= Requirement =
Format the items from the line containing "Image resolution: width=1024" through the line containing "[x=1214, y=371]", both included, as a two-column CSV with columns "text" and "answer" and one row per item. Put each field in quotes, replace line breaks with spaces, and leave out the pictures.

= Record set =
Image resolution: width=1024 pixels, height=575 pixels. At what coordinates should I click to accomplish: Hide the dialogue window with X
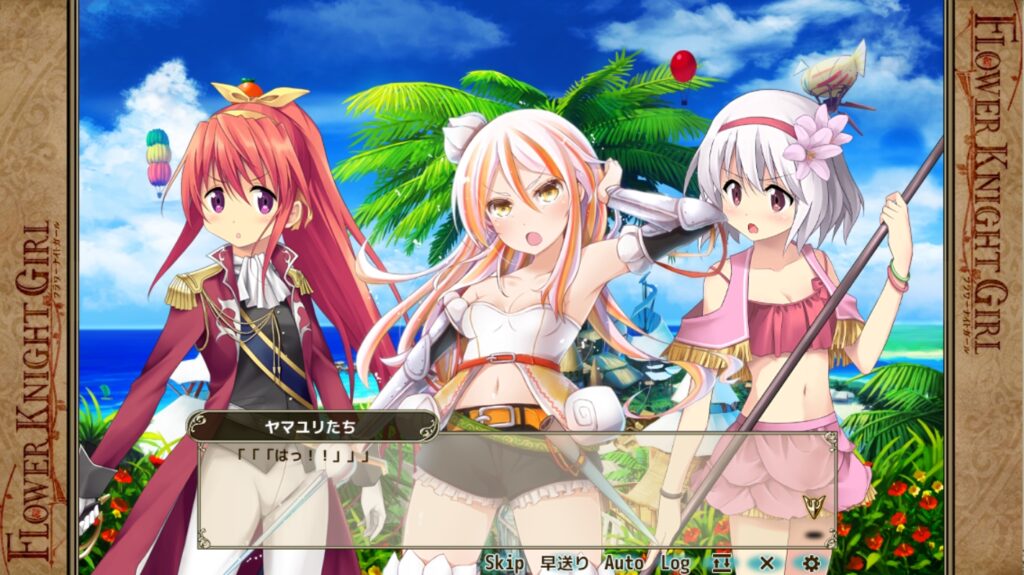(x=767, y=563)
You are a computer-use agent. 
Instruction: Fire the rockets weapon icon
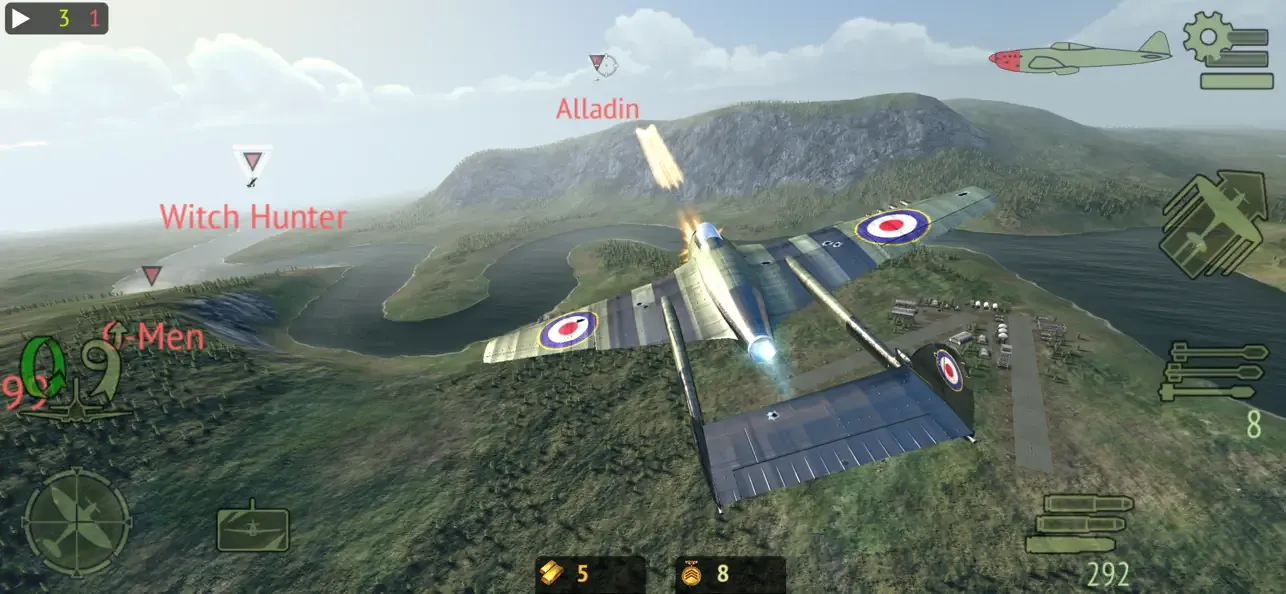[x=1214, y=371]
* * *
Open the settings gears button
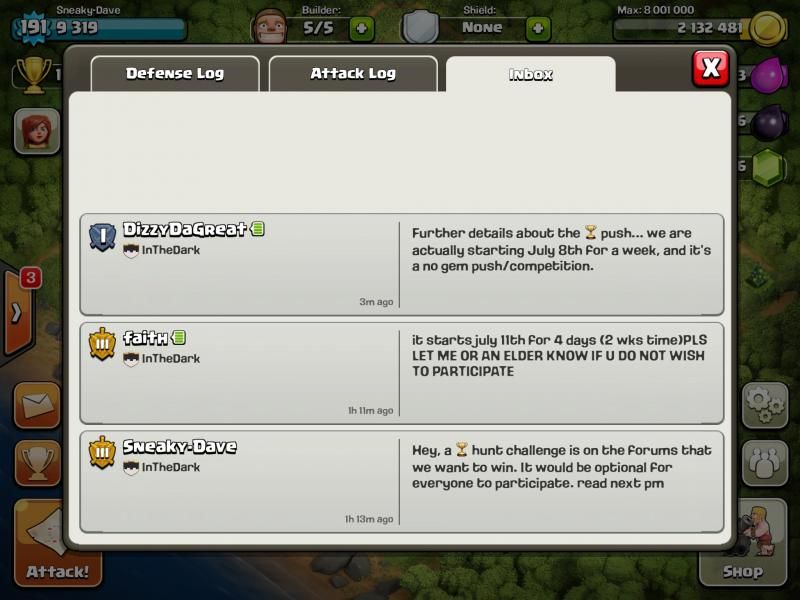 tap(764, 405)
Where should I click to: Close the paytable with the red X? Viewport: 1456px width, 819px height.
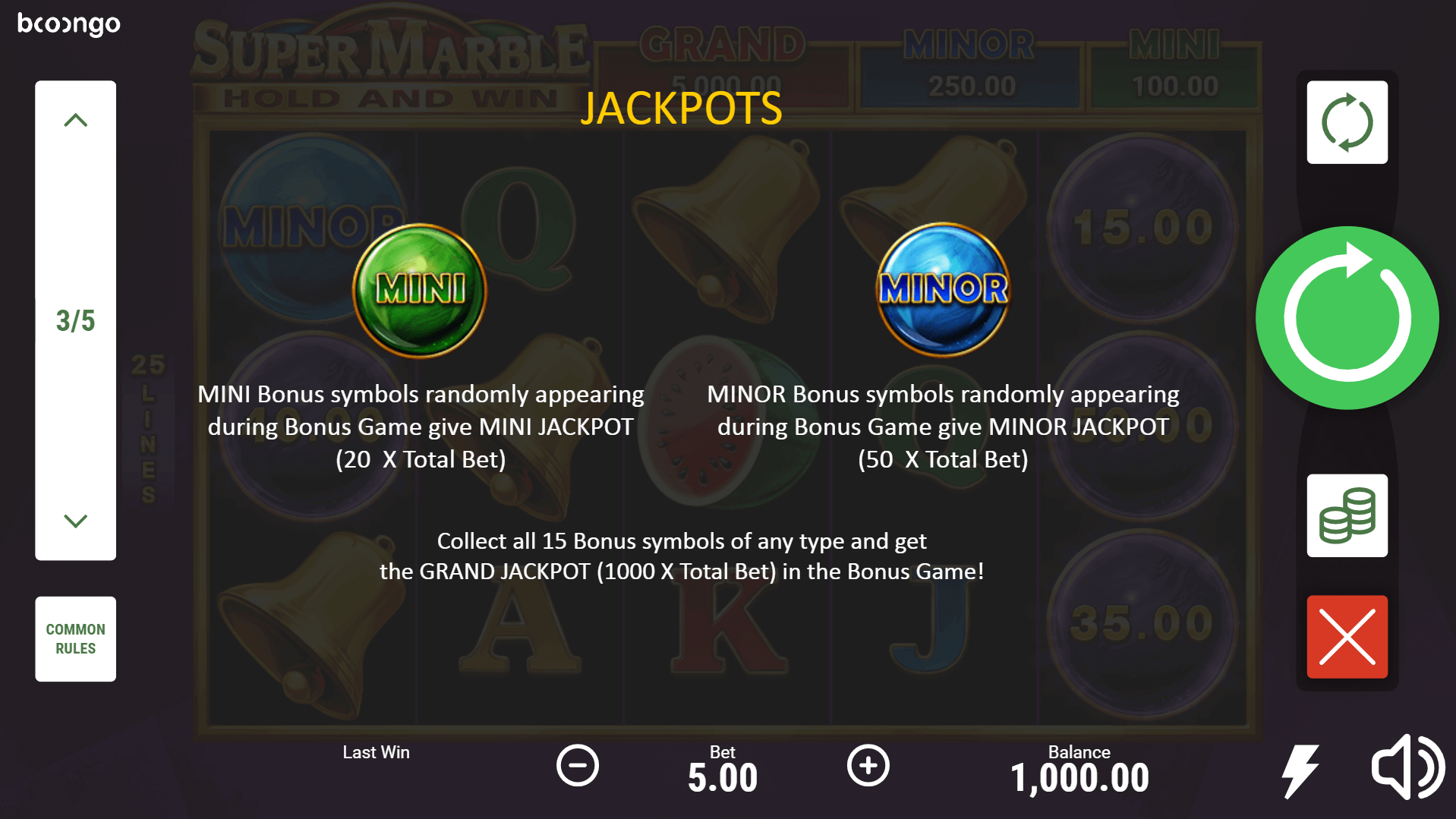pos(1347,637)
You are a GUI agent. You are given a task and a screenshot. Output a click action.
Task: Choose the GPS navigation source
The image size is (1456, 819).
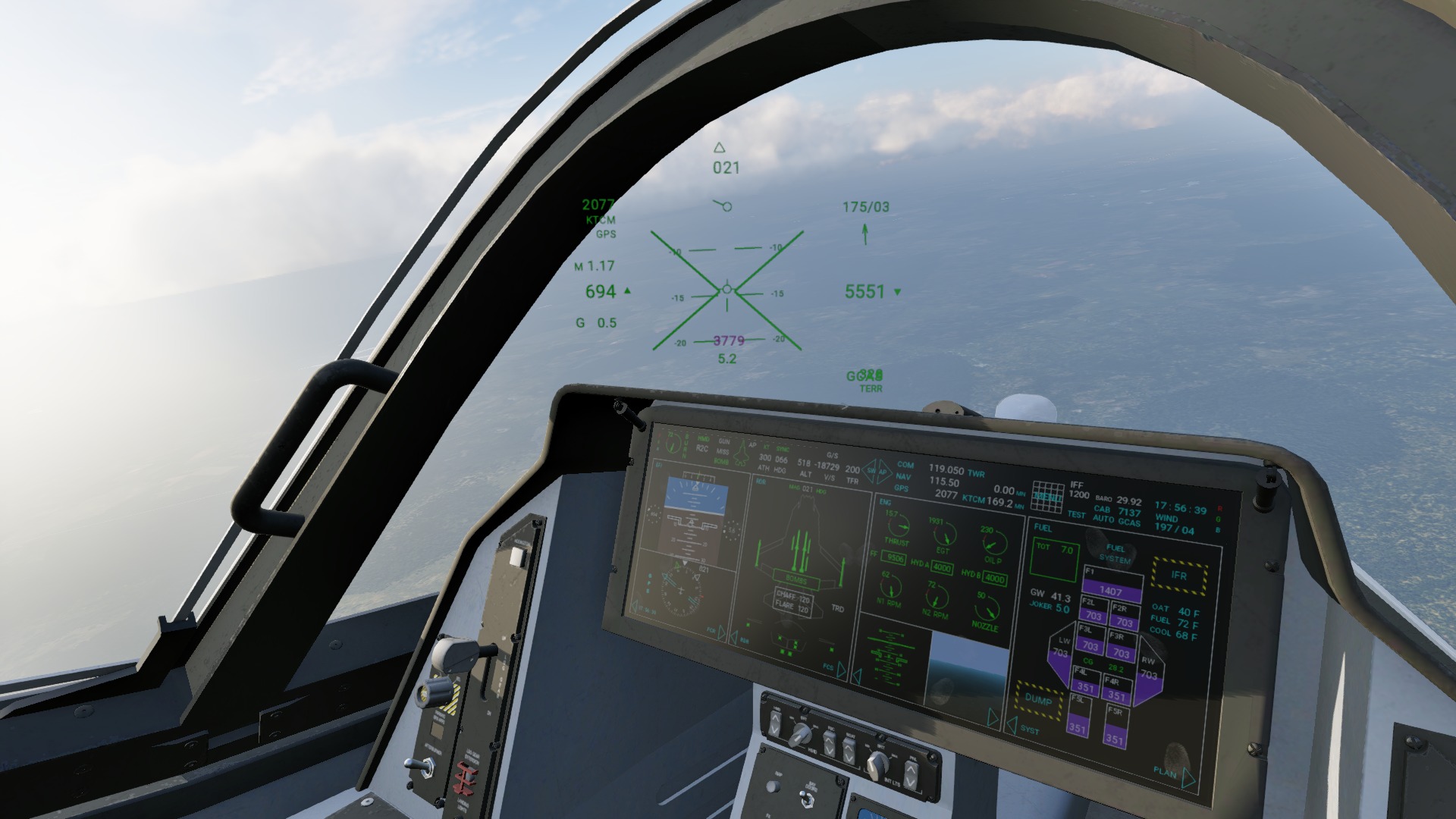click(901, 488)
---
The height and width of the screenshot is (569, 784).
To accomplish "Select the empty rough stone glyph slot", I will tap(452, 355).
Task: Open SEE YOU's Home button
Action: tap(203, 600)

= Finished task =
text,answer
"Image resolution: width=1024 pixels, height=575 pixels. At what coordinates should I click to accomplish: Hide the dialogue window with X","(x=767, y=563)"
"You are a computer-use agent. Instruction: Fire the rockets weapon icon","[x=1214, y=371]"